40 World War I Soldiers Killed on Same Day Honored in New York

New York National Guard soldiers of the 27th Infantry Division cross a bridge over the LeSelle River on their way to St. Souplet, France during the Hindenburg Line campaign in the fall of 1918. The bridge was built by the Soldiers of the 102nd Engineer Battalion. (New York State Military Museum photo)
New York National Guard soldiers of the 27th Infantry Division cross a bridge over the LeSelle River on their way to St.

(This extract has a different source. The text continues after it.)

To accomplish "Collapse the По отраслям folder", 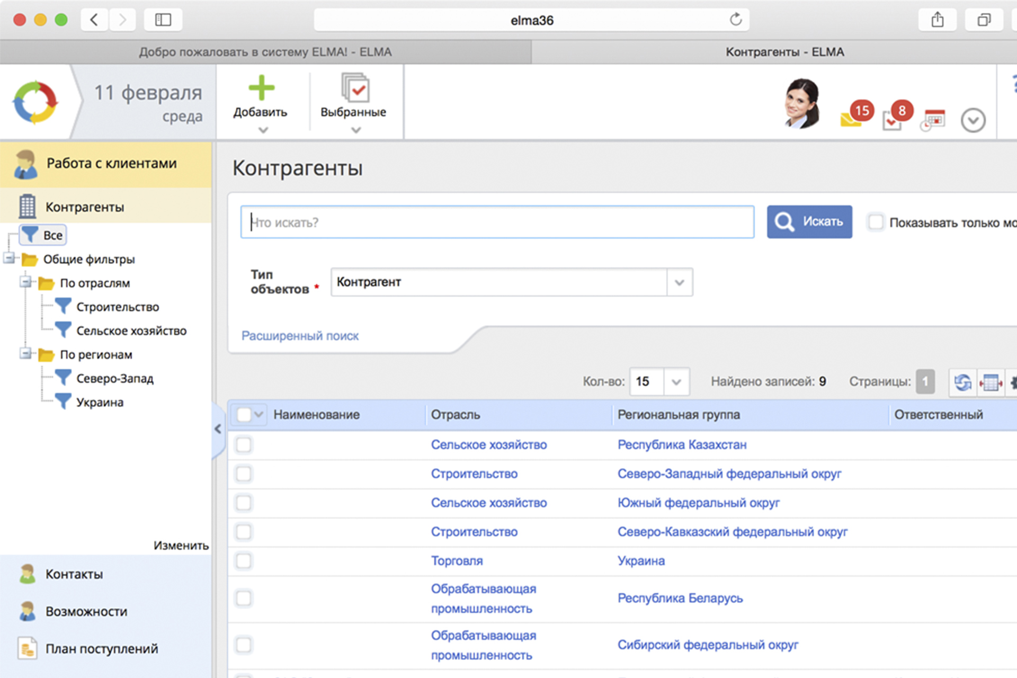I will click(25, 282).
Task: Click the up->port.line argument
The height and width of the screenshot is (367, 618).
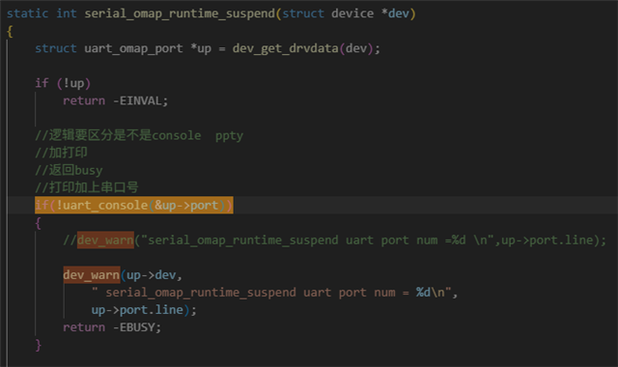Action: point(137,310)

Souplet, France during the Hindenburg Line campaign in the fall of 1918. The bridge was built by the Soldiers of the 102nd Engineer Battalion. (New York State Military Museum photo)

GOSHEN, N.Y. -- Forty soldiers killed on the same day during World War I were remembered Saturday in the Hudson Valley on the 100th anniversary of their deaths.

Officials in Orange County, New York held a ceremony to honor the 40 county residents who died on Sept. 29, 1918, when Allied forces breached the Hindenburg Line in northern France.

The Hindenburg Line was the last line of German defenses. Troops who broke through the heavily fortified zone helped bring about the end of World War I less than two months later, on Nov. 11, 1918.

The ceremony was held at the county's Veterans Memorial Cemetery in Goshen.

The 40 men served in Companies E and L of the 107th Regiment of the Army's 27th Infantry Division.